This round of the program started mid-August and is running till the Mozilla Festival (MozFest), Oct 28-30 in London UK. MozFest is the world’s leading event for and by the open Internet movement. All the participants and mentors in the program will be running sessions at MozFest – we’re using this program to help prepare their projects for the festival.

Now we’re going to look at a few stories and lessons we’ve learned going through this experience.

I’m going to go through each lesson from the Open Source Checklist and tell you a story about how that lesson affected someone in the mentorship program.

First up is having a Public Repository and looking at Achintya’s story.

Achintya is a science communicator at CERN and a PhD student in scicomm at UWE Bristol. We’re going to talk about how GitHub usage helped him centralize and organize efforts around his project.

Achintya has an interesting project, Open Cosmics: Cosmis-ray physics for everyone!

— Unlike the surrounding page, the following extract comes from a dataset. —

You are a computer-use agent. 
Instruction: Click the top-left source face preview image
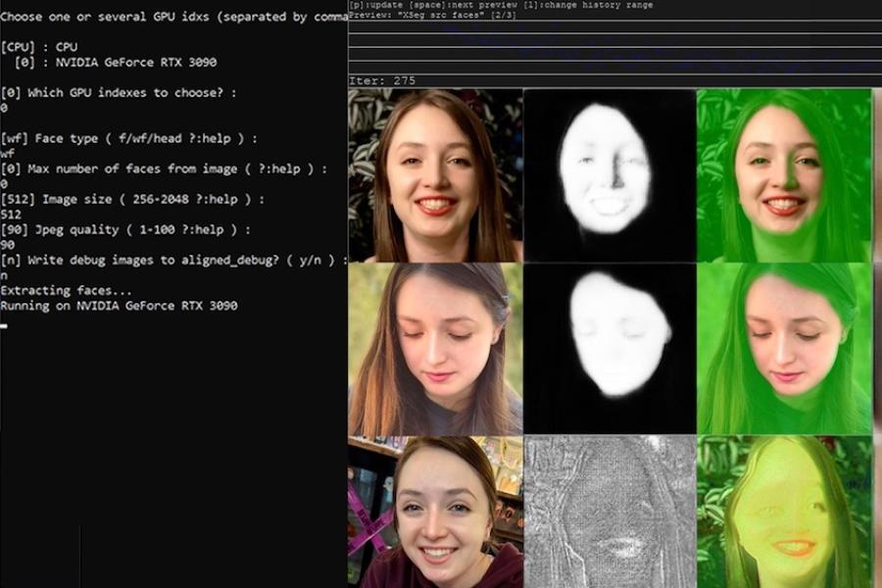(x=433, y=176)
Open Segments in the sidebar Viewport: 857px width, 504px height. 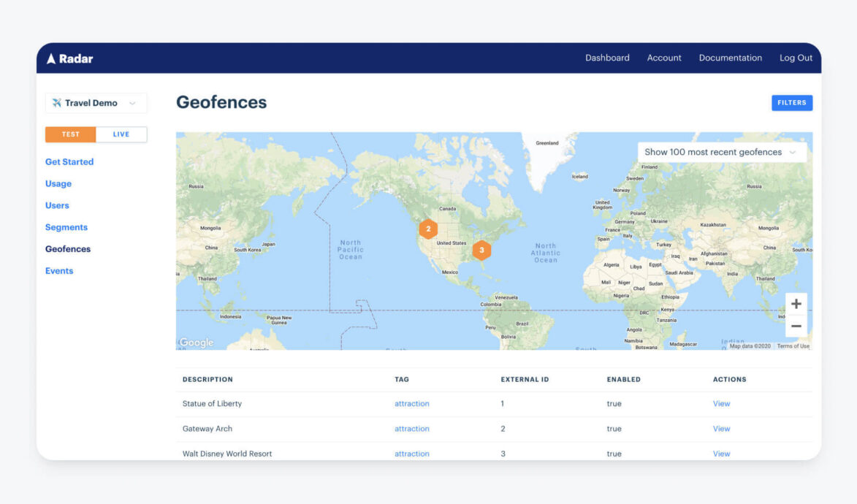coord(66,227)

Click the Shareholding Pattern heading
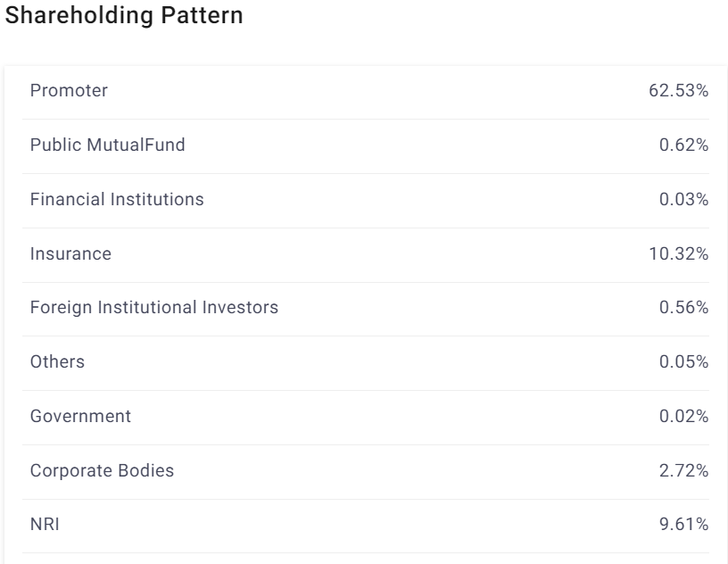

For a bit of science background: cosmic rays are high-energy particles that bombard the earth’s atmosphere. This produces showers of particles that we can detect on the earth’s surface. You can even detect these particles with your phone by installing CRAYFIS. You can also get a pocket sized detector from Cosmic Pi.

The problem that Achintya is tackling is that there are all sorts of ways to measure cosmic-rays, but each project stores the data in different formats. Achintya’s project, Open Cosmics, attempts to bring together all these efforts and help with interoperability and data standards.

You may have noticed in the “movement graph” that Achintya brought on three additional projects leads to this project. He was in a unique position where he acted a facilitator between all the projects collecting cosmic-ray data.

At the end of our first round of mentorship, when we asked Achintya was most helpful he said it was learning how to use GitHub for project management. GitHub gave his community a central place to community and the tools he needed to organize and discuss.

Now, Achintya is mentoring two other projects!

So, make sure your code is available! At the Mozilla Foundation we rely a lot of GitHub and have produced some trainings on GitHub for collaboration. But there are many other services you can use for your public repository.

Next, we’re going to look at having an open license and how that helped Rob.

This is Rob! He was fairly new to open source when he joined us.

This is a blurry Rob at our Working Open Workshop. We’re all doing the ‘Open Web Stretch’ here. I believe they’re all “leaning left to avoid the NSA”.

Rob’s project was creating a tool built around PubMed Central, a repository for life science and biomedical research. He created PMC-ref, a tool where you input a paper, then it checks which references in the paper are free to read.

It’s a pretty simple tool that can have a huge impact for a life sciences researcher. Especially if they don’t have access to all the big journals.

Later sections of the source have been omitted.